21 The applicant referred to the landmark observations on the scope of the meaning of ‘personal affairs’ made by Kirby P in Commissioner of Police v District Court of NSW, commonly known as Perrin’s case, (1993) 31 NSWLR 606. There Kirby P was at pains at 620 ff to point out that cl 6 could not be invoked to protect from disclosure to an applicant the identity of public servants named in files in connection with the performance of their official duties. Though such descriptors as a name and a description of the officer’s position were ‘personal’ attributes of the public servant, this type of identification could not reasonably be regarded as relating to the ‘personal affairs’ of the public servant. Mahoney JA said at 638:
- ‘A person’s name would not, I think, ordinarily be, as such, part of his personal affairs. It is that by which, not merely privately but generally, he is known. In some circumstances, it may be personal in the sense of private but that has not been shown to be the case here.’
22 It is not necessary to canvass in detail the other authorities referred to in the submissions by the applicant and the agency. I strongly agree with the final point of the agency’s submission – that the mere lodging of an application pursuant to the FOI Act does not, of itself, have the effect that the documents generated in the course of responding to the application, relate to the personal affairs of the applicant.

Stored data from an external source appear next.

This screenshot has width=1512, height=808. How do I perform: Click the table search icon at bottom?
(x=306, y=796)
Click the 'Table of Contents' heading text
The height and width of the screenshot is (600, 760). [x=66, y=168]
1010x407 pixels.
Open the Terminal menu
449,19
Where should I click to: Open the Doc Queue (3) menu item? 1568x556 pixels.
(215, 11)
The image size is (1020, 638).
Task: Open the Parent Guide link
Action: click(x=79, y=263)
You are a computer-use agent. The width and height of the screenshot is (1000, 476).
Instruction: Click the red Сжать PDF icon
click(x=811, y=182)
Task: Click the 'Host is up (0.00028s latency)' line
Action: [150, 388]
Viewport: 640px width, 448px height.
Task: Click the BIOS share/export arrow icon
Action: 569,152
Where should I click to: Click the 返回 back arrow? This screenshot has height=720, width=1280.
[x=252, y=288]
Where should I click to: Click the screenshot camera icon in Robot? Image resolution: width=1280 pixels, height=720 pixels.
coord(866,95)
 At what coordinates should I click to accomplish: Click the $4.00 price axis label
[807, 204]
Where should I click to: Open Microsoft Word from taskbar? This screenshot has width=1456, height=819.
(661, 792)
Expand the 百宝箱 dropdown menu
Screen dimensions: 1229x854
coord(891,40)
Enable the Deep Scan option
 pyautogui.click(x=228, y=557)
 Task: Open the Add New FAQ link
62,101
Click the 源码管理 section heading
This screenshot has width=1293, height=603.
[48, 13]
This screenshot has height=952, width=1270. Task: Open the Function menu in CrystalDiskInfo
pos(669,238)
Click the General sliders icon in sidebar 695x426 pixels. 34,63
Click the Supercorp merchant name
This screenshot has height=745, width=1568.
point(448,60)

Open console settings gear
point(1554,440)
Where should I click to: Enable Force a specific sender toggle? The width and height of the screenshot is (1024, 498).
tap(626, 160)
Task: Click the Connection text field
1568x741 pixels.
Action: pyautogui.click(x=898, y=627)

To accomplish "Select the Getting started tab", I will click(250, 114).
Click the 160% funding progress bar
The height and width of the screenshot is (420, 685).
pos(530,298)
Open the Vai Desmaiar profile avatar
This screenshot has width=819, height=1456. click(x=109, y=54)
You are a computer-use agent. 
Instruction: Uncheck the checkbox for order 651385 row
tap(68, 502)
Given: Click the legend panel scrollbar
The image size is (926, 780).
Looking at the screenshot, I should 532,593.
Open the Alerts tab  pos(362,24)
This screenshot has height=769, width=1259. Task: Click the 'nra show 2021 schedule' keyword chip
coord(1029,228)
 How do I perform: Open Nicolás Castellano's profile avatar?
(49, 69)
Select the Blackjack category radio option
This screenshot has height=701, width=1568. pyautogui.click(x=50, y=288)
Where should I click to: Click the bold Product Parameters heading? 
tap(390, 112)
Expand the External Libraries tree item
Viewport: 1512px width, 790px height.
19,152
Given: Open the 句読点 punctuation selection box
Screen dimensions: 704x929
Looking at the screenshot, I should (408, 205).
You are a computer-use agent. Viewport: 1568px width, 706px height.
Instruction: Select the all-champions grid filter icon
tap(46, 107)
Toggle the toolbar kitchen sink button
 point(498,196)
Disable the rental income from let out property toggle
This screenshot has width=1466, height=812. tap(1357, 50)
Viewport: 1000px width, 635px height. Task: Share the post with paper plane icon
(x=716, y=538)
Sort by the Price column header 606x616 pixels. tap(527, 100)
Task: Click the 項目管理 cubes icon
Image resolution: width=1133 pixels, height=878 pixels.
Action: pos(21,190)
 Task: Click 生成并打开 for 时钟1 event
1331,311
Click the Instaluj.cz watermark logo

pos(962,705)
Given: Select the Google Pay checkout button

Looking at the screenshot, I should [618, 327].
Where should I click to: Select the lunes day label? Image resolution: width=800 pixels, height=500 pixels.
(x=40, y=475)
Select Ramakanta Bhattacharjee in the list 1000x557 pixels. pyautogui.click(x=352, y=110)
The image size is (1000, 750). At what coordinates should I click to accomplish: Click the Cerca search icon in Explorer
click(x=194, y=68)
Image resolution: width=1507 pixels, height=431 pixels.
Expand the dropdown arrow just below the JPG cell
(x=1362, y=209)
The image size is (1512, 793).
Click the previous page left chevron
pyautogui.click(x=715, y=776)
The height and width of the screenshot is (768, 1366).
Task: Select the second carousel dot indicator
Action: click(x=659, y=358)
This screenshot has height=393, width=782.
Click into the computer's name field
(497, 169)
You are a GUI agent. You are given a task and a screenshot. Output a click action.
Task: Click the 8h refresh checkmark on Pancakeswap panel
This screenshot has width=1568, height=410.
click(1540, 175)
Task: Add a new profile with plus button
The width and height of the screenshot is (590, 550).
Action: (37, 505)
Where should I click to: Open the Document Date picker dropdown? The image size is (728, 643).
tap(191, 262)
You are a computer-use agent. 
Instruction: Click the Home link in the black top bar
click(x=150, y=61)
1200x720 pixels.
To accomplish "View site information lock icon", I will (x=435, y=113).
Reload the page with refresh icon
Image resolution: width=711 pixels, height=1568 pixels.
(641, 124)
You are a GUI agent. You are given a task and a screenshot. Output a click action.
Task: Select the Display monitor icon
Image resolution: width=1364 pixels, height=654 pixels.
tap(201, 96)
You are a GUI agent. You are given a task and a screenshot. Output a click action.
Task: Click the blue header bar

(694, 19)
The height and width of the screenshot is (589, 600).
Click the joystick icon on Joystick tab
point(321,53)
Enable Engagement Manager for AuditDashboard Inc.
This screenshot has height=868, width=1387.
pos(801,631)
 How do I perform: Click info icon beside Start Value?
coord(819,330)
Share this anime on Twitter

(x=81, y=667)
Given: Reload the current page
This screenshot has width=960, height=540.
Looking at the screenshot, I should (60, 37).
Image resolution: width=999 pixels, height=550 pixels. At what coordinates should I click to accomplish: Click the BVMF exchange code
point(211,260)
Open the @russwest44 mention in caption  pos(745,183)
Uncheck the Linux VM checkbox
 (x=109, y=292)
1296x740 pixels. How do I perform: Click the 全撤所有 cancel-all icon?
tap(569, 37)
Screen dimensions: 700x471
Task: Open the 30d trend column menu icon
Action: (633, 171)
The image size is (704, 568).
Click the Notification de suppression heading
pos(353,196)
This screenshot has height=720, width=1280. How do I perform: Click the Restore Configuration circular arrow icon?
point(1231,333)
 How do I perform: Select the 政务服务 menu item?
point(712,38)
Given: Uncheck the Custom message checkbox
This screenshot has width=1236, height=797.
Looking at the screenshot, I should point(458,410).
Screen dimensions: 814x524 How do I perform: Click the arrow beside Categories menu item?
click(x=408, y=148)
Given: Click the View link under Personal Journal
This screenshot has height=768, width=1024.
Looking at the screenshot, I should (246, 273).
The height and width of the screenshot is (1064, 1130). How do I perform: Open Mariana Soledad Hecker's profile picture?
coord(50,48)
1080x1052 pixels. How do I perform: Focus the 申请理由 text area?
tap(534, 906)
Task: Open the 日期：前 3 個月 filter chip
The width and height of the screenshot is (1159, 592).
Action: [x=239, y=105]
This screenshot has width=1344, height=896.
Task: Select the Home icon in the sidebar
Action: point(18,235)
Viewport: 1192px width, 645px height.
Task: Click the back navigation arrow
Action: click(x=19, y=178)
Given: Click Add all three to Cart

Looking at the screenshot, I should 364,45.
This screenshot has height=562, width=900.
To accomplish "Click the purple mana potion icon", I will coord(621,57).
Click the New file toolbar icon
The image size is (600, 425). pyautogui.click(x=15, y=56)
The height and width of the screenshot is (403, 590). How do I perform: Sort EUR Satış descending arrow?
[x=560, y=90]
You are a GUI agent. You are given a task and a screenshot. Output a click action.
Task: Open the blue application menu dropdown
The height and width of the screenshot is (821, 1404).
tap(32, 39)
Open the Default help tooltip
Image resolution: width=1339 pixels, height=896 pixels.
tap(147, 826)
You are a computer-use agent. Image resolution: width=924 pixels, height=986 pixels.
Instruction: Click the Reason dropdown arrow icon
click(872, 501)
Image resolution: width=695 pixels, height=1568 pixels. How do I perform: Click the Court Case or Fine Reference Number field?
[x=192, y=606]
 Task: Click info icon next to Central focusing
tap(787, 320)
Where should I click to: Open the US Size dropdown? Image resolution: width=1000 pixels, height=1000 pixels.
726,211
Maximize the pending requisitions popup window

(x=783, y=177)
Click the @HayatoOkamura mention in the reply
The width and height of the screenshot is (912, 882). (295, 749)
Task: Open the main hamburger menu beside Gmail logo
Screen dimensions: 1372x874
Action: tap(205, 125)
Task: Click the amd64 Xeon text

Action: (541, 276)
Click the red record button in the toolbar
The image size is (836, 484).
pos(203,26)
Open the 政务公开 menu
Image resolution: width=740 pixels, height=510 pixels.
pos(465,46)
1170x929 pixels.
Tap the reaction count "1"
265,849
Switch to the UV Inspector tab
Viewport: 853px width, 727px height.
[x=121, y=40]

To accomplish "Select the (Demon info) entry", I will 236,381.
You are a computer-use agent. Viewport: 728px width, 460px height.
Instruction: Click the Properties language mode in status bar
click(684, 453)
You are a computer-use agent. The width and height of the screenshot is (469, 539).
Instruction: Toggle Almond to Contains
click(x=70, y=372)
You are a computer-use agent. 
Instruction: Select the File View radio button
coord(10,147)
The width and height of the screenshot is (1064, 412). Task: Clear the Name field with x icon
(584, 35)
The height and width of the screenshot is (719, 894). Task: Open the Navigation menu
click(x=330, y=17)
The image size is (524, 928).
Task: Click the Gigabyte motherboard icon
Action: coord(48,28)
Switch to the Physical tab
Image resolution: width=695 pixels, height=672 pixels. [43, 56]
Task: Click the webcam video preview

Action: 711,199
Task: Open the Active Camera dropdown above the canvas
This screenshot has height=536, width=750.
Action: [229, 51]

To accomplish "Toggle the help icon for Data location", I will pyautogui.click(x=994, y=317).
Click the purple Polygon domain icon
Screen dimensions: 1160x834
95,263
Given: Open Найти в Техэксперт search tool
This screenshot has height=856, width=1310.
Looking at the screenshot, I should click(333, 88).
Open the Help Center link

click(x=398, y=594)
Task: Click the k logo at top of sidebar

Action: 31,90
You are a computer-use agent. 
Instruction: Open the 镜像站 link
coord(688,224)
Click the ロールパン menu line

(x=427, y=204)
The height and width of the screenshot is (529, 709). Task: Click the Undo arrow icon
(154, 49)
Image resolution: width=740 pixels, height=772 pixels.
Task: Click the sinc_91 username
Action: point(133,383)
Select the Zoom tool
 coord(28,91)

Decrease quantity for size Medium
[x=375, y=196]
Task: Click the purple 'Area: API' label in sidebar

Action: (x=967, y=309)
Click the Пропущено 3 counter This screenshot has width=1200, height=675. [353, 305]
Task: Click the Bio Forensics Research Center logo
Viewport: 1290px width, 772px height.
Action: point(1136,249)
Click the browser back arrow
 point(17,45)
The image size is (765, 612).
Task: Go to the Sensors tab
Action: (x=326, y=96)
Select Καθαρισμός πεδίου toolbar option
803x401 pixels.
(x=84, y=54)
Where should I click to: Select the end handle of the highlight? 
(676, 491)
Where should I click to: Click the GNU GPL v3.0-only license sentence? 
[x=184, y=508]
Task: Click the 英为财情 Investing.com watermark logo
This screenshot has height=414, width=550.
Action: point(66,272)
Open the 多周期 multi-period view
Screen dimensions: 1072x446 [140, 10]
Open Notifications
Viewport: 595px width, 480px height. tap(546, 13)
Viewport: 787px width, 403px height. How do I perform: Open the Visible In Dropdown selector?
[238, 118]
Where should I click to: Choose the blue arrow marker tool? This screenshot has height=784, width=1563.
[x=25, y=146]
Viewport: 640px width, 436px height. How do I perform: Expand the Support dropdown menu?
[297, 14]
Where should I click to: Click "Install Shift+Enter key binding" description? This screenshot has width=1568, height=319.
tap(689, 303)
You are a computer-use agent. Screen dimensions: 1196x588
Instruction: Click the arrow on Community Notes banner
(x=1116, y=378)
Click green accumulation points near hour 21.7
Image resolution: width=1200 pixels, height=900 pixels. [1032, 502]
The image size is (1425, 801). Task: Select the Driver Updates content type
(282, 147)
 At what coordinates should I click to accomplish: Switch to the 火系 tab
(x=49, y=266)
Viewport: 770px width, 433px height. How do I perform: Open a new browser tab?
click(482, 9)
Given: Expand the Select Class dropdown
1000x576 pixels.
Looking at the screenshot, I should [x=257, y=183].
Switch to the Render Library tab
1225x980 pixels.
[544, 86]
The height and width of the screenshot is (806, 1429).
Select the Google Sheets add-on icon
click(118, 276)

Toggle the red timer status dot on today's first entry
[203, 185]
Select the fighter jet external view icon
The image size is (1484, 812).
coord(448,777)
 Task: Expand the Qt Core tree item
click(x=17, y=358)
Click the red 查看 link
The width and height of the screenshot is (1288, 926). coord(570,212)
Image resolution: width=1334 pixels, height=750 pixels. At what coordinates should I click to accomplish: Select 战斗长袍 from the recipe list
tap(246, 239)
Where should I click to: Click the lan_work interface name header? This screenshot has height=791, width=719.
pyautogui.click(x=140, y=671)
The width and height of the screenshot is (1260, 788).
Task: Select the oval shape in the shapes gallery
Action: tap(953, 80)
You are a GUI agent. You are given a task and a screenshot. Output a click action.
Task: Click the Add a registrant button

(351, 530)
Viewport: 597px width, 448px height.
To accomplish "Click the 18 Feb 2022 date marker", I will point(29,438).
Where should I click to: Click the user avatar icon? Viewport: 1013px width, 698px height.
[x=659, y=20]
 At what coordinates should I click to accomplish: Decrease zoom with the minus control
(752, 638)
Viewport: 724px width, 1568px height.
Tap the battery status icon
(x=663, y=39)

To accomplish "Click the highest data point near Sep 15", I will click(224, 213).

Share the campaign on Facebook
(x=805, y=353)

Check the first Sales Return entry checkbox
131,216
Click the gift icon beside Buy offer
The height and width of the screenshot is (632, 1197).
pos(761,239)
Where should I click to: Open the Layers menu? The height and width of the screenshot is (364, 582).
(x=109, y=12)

23 I agree, therefore, with the agency’s decision that it was not obliged to allow 20 hours free processing time, on the basis that it was governed by the special provision covering applications relating to personal affairs documents.
- (2) Fee Reduction: ‘Public Interest’
24 As to the ‘public interest’ argument, again in my view this has no foundation. The agency has, throughout its dealings with the applicant in respect of his principal requests concerning the government decision-making leading to the sale of the Flemington Markets, acknowledged the ‘public interest’ character of those requests, and taken that consideration into account in applying the fees and charges rules.
25 The applicant argues, in essence, that if the underlying request is of a public interest character then so is a request directed to the way the agency has dealt with the request. In my view there is nothing about this case to suggest that the ‘request about the request’ should be treated as being in the public interest. What we have, in my view, at this point is a determined applicant using the FOI process as an investigative tool in relation to all dealings between him and the agency with which he is dissatisfied. He is entitled to make the kind of request that he has, but there is nothing about the circumstances that in my view gives his ‘request on the request’ a public interest character.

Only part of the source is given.